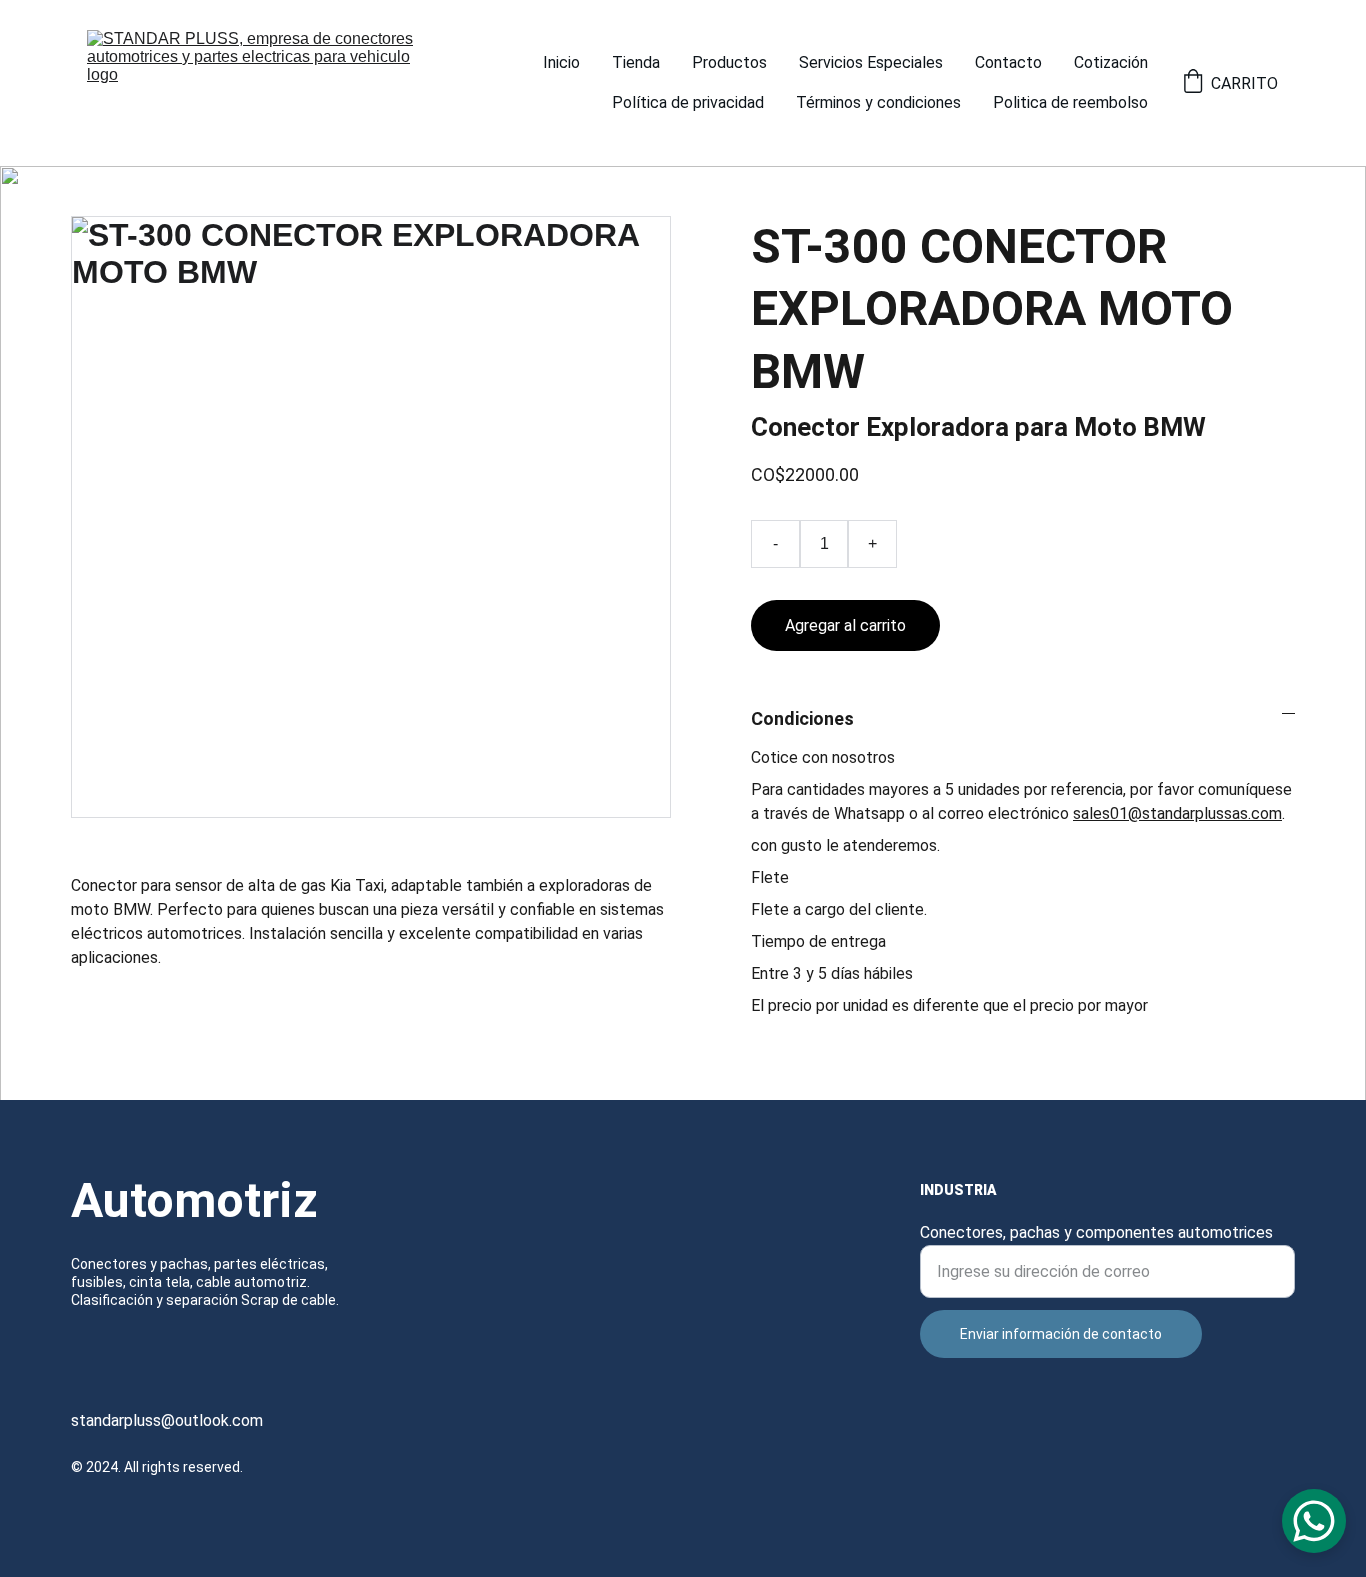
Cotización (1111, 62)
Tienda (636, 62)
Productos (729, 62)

--

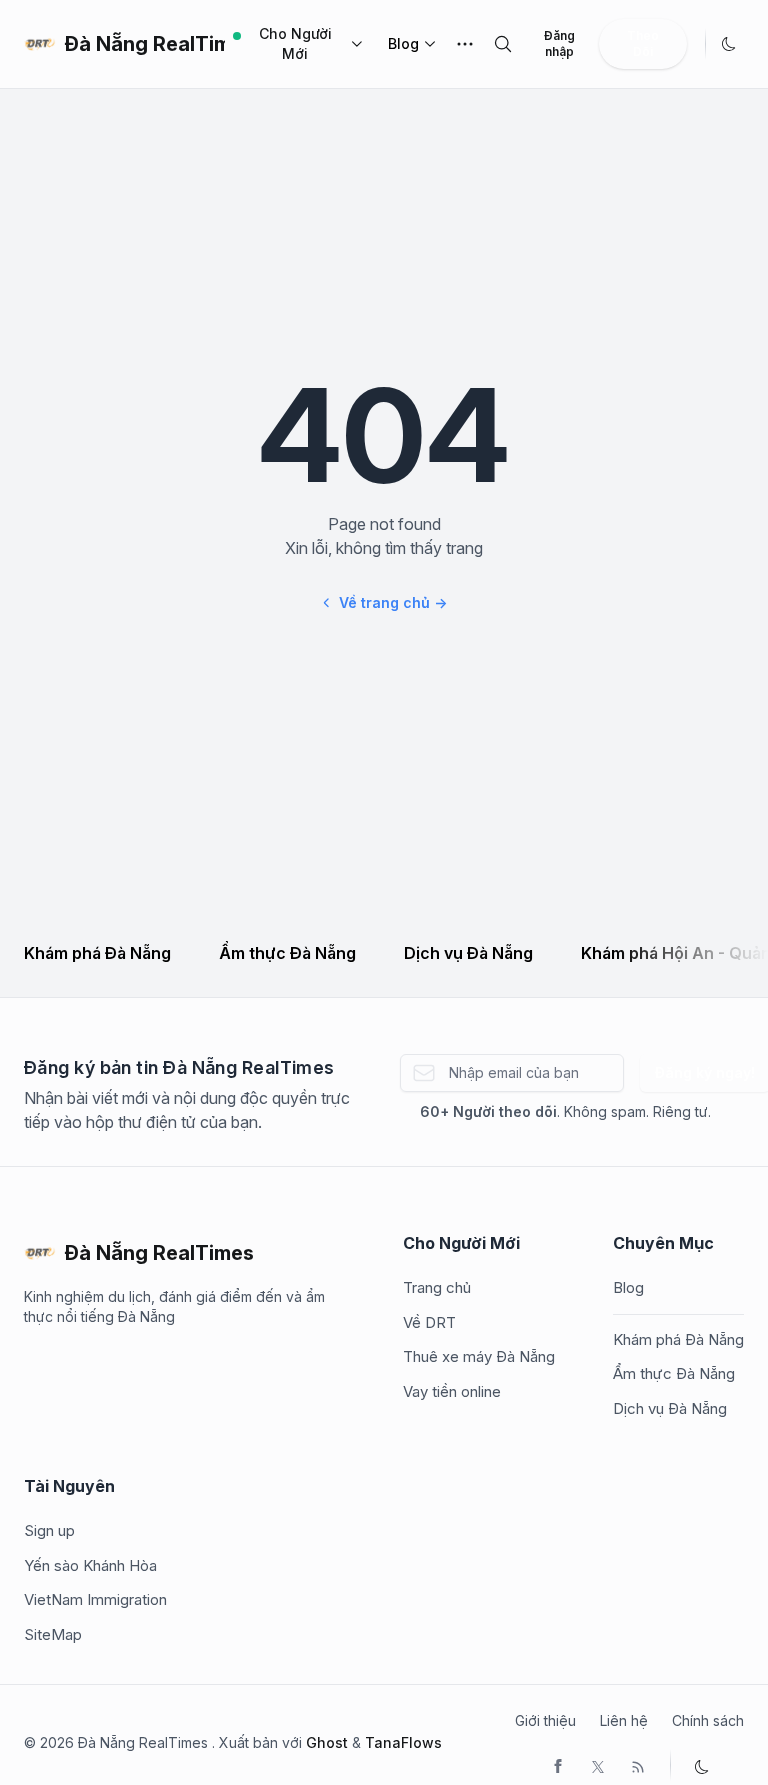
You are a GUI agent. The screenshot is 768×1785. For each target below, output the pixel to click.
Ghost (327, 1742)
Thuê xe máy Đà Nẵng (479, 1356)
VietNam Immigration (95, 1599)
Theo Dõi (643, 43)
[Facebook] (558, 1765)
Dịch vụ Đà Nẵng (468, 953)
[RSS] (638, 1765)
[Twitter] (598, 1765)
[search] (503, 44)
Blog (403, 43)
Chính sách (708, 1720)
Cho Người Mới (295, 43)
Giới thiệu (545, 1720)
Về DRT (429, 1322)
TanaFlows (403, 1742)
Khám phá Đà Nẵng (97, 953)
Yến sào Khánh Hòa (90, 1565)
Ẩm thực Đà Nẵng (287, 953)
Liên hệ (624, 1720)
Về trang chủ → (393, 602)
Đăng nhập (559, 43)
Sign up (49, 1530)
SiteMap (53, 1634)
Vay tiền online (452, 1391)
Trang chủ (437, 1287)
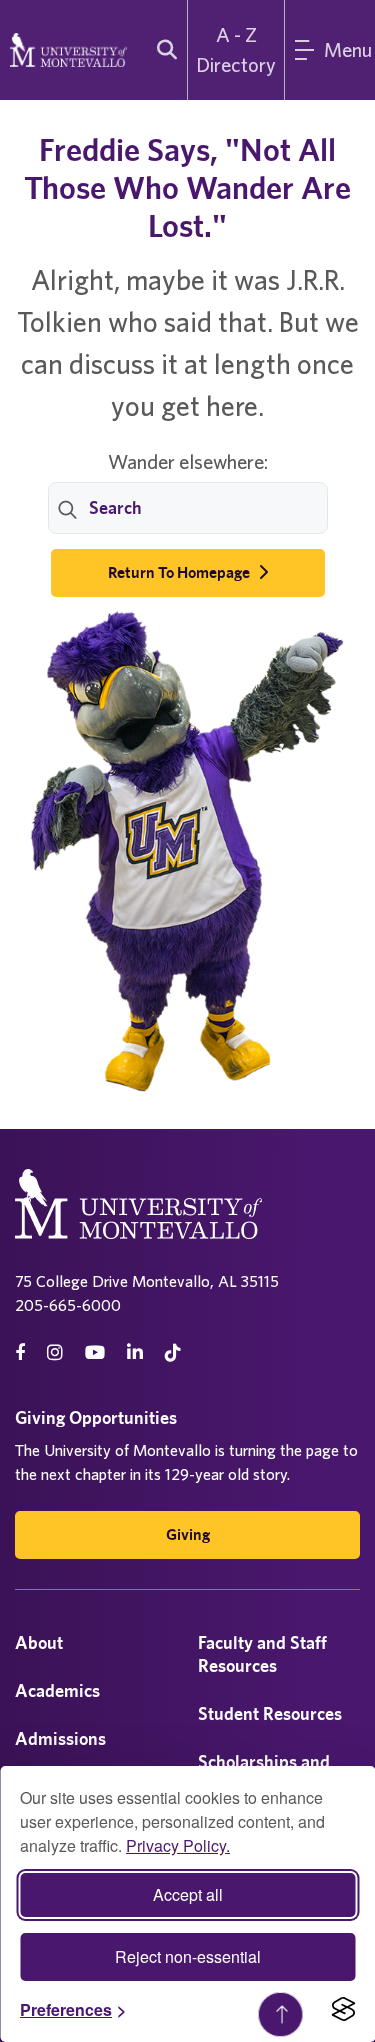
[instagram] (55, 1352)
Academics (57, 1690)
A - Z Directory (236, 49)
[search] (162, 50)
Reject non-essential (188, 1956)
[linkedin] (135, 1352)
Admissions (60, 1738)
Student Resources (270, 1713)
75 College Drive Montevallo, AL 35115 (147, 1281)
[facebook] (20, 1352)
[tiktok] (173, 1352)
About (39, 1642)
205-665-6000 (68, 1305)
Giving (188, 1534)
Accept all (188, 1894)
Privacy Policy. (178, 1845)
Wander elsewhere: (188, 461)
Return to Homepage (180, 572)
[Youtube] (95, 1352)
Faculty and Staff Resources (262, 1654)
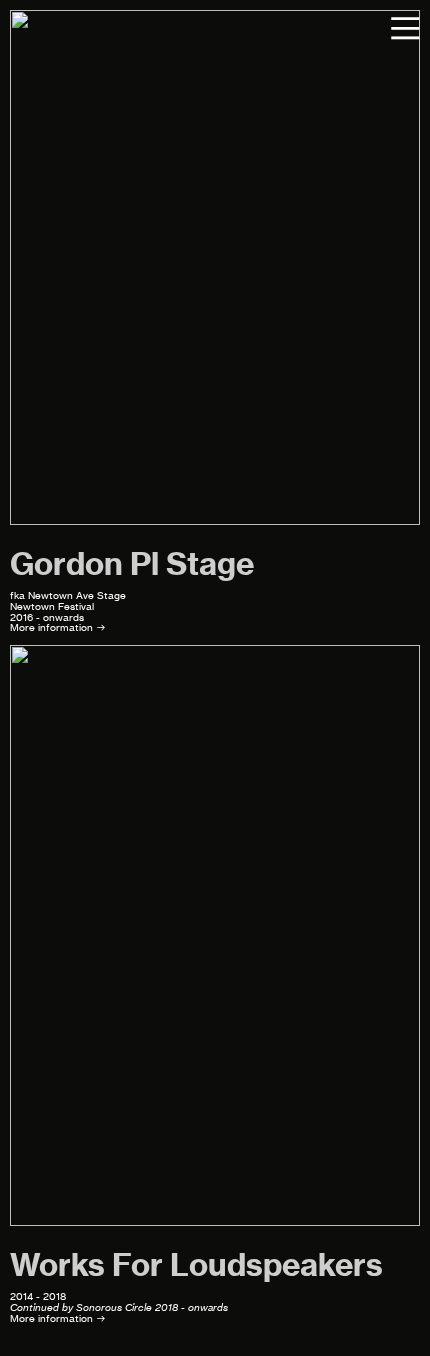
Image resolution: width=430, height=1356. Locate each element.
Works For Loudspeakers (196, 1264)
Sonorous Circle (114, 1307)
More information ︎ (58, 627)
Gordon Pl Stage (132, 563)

What you will do:
Each line in the entries above that includes the string "Nẵng" adds to the count; state that count only.

Response to this task:
4